** START Raw data **
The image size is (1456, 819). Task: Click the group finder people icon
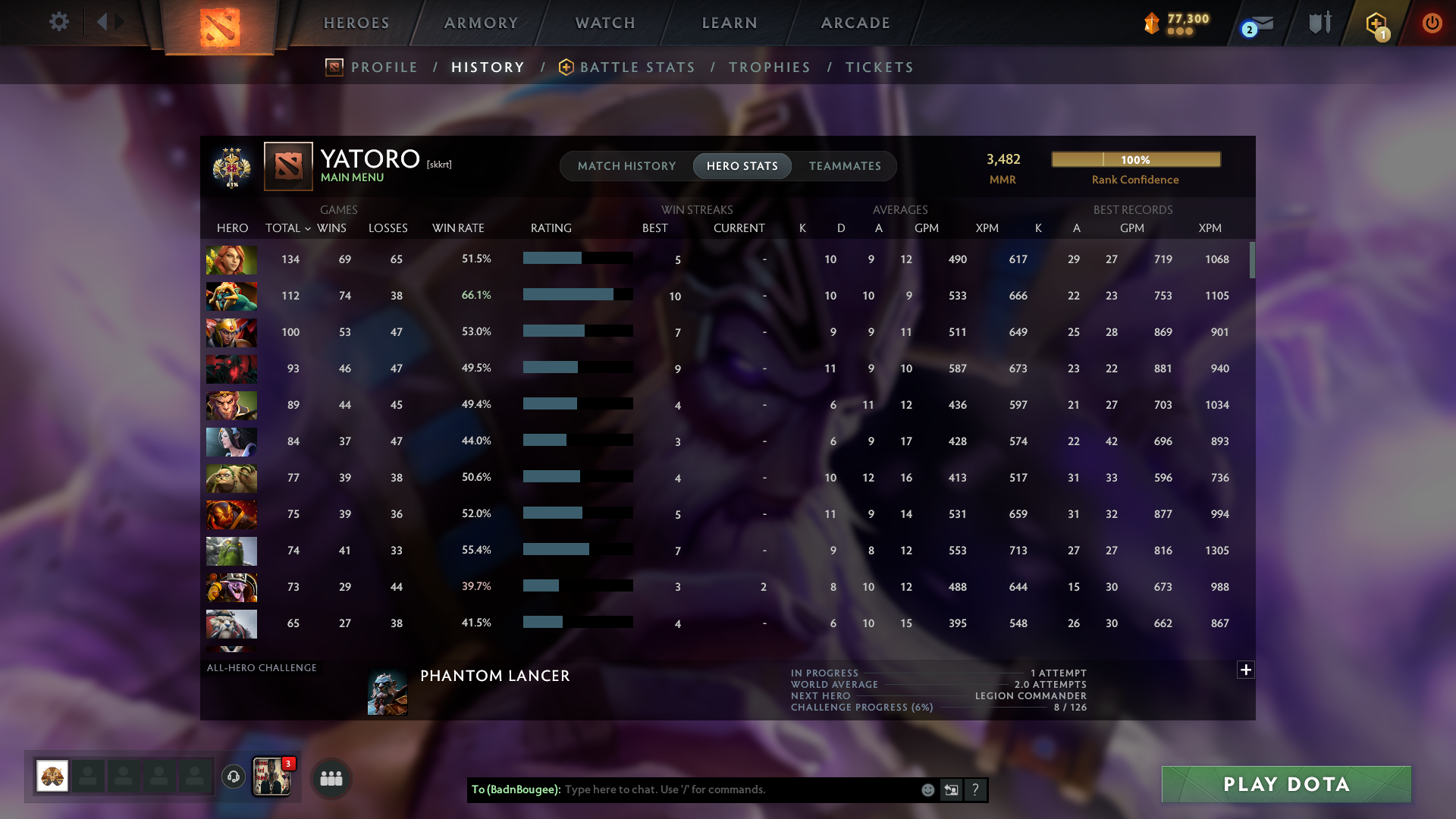[331, 777]
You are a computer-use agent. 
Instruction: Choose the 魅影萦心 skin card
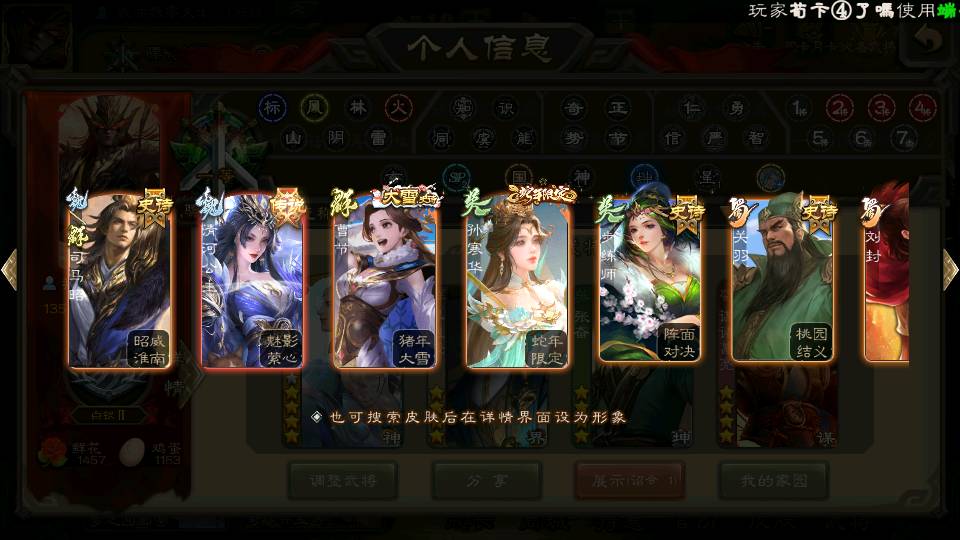tap(252, 279)
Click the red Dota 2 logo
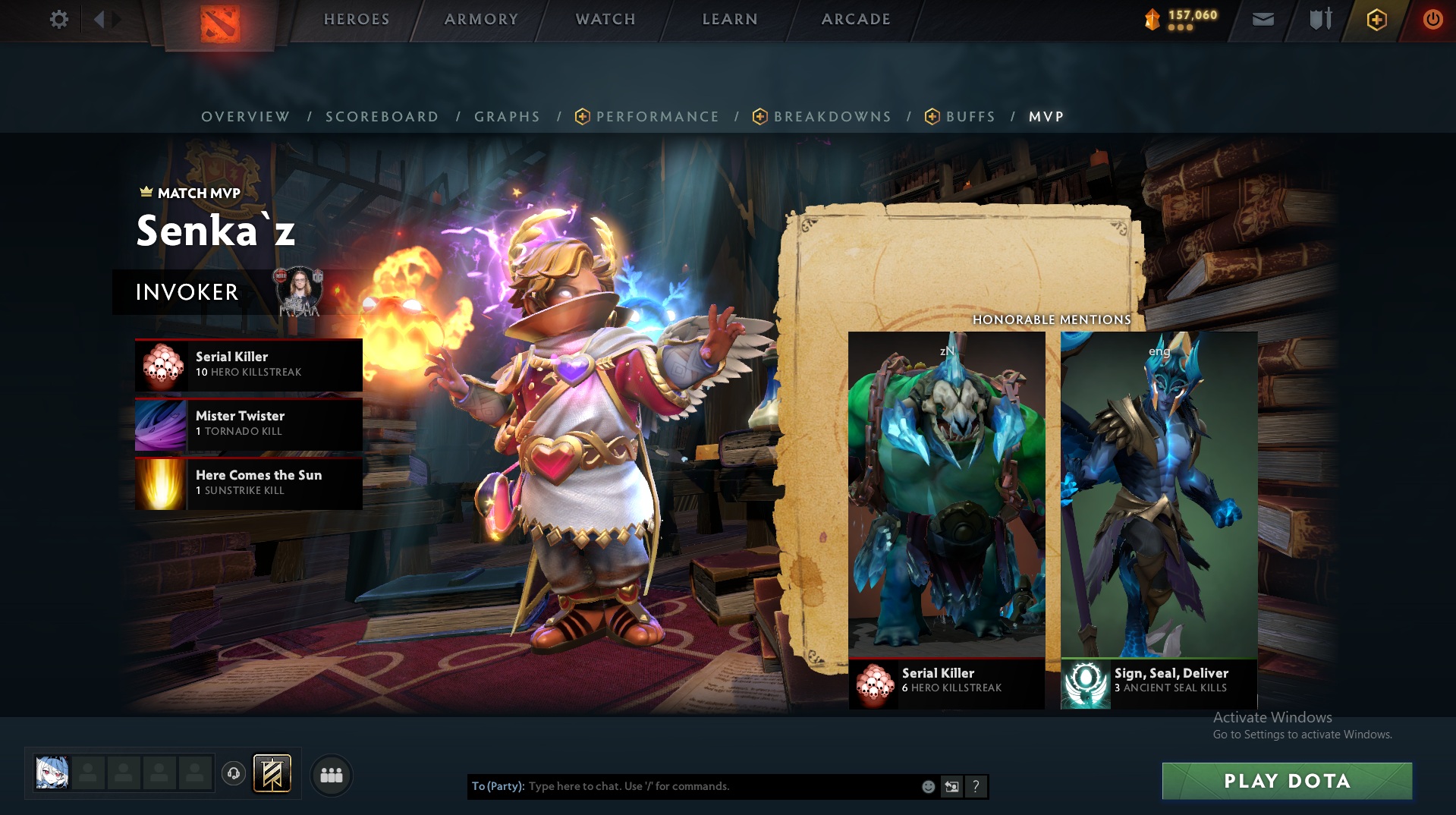 coord(220,24)
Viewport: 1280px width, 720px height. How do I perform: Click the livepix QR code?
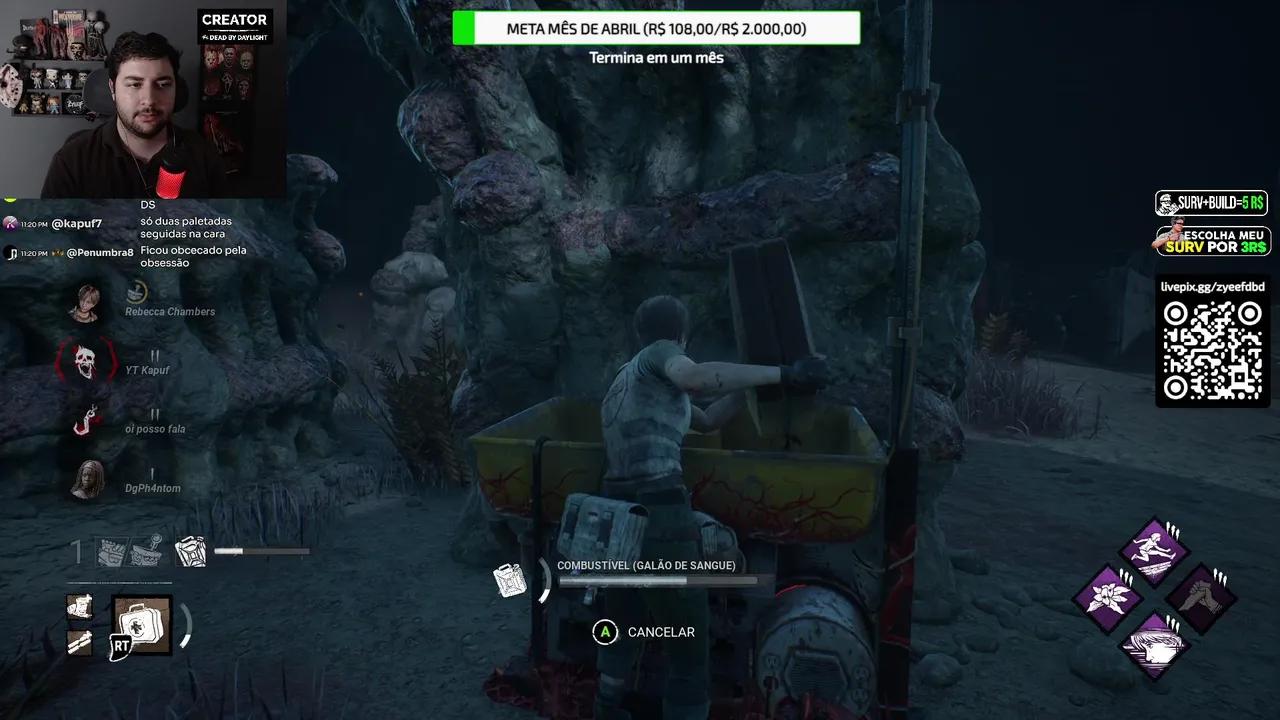[x=1212, y=352]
** END Raw data **
### Given instruction
Rewrite all the records with "Click" swapped for "Select" and everything else unchanged. Omit the pictures.

### Answer for the task
The image size is (1456, 819). Task: Select the group finder people icon
[331, 777]
You are a computer-use agent. 
Instruction: Choose the 魅影萦心 skin card
tap(252, 279)
Select the red Dota 2 logo
 coord(220,24)
Viewport: 1280px width, 720px height. How do I perform: Select the livepix QR code?
[x=1212, y=352]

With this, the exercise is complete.